Yahoo Competes with Google in Book Scanning

UltimaGuy writes "A consortium backed by Yahoo has launched an ambitious effort to digitize classic books and technical papers and make them freely available on the Web. The company is partnering with the newly formed Open Content Alliance, which aims to offer PDF documents of books to the public at no charge. Consumers will be able to search the contents of the Open Content Alliance's database and download the entire content of any work, such as a scanned copy of a book."

5 of 193 comments (clear)

  1. What do these guys know... by dada21 · · Score: 5, Interesting

    ...that we don't?

    It seems to me that they're throwing money at an unnecessary application. Does Yahoo know something that we don't? I'd venture that they're starting with PD books to shake the bugs out of their platform so the app works well in round 2.

    Round 2 (current commercial books) won't occur without a massive copyright law change or support of the Author's Guild.

    Hmm.

  2. Whew! by op12 · · Score: 4, Interesting

    I almost panicked after seeing we had gone so long without a Google-related article.

    The opt-in rather than opt-out strategy is really what Google probably should have done, but it'll be interesting to see who comes out as a winner, Yahoo or Google, in all of this.

  3. Re:Project Gutenberg by harmonica · · Score: 4, Interesting

    More books are a good thing. Having a scanned PDF version includes graphics as well, which are missing from Gutenberg ebooks. So I see this as a very positive development.

  4. University of Calif: Yahoo OK, Guttenburg banned by dananderson · · Score: 5, Interesting
    I find it funny (in an ironic way only) that the University of California is allowing its public domain books to be scanned by Yahoo. At the same time, UC libraries prohibit scanning for Project Gutenberg or other true "open" content projects unless they receive $$$$ in royalities.

    I hate to see a University pander to commercial interests, while at the same time, welcome commercial interests such as Yahoo. Money talks, and I'm sure UC is being paid a lot, but libraries are supposed to be public resources too, not exclusive profit-centers :-(.

  5. Bookripper on its way? by serutan · · Score: 4, Interesting

    Google maintains its scanning represents "fair use" allowed under the law because it only allows Web surfers to view excerpts from copyrighted books.


    Soon after Google Mail was introduced, somebody created a SourceForge project that lets you use Google Mail as a database. How long until somebody releases a "Bookripper" app that assembles a whole book from search extracts? As I understand it Google displays two pages at a time (or wait, that's Amazon, but I bet they're similar).
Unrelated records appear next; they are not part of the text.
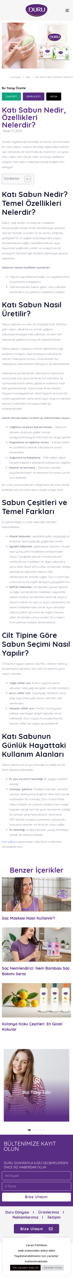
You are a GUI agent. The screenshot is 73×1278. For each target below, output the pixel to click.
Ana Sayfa (15, 77)
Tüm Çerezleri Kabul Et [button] (25, 1267)
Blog (28, 77)
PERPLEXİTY (34, 96)
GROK (53, 96)
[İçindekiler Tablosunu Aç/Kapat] (26, 179)
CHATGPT (11, 96)
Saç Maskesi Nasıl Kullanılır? (28, 918)
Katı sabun (9, 841)
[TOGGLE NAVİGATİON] (58, 10)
All you would need to know is a quote from a book's first page as a seed, and you should be able to grab the whole book by doing a series of searches using text from the second page returned by each search. The trick would be to knit the pieces together and eliminate the overlapping text. Seems almost trivial. Another possibility would be to search for random words and look for overlaps between the results, assembling them like a linear jigsaw puzzle until there are no gaps.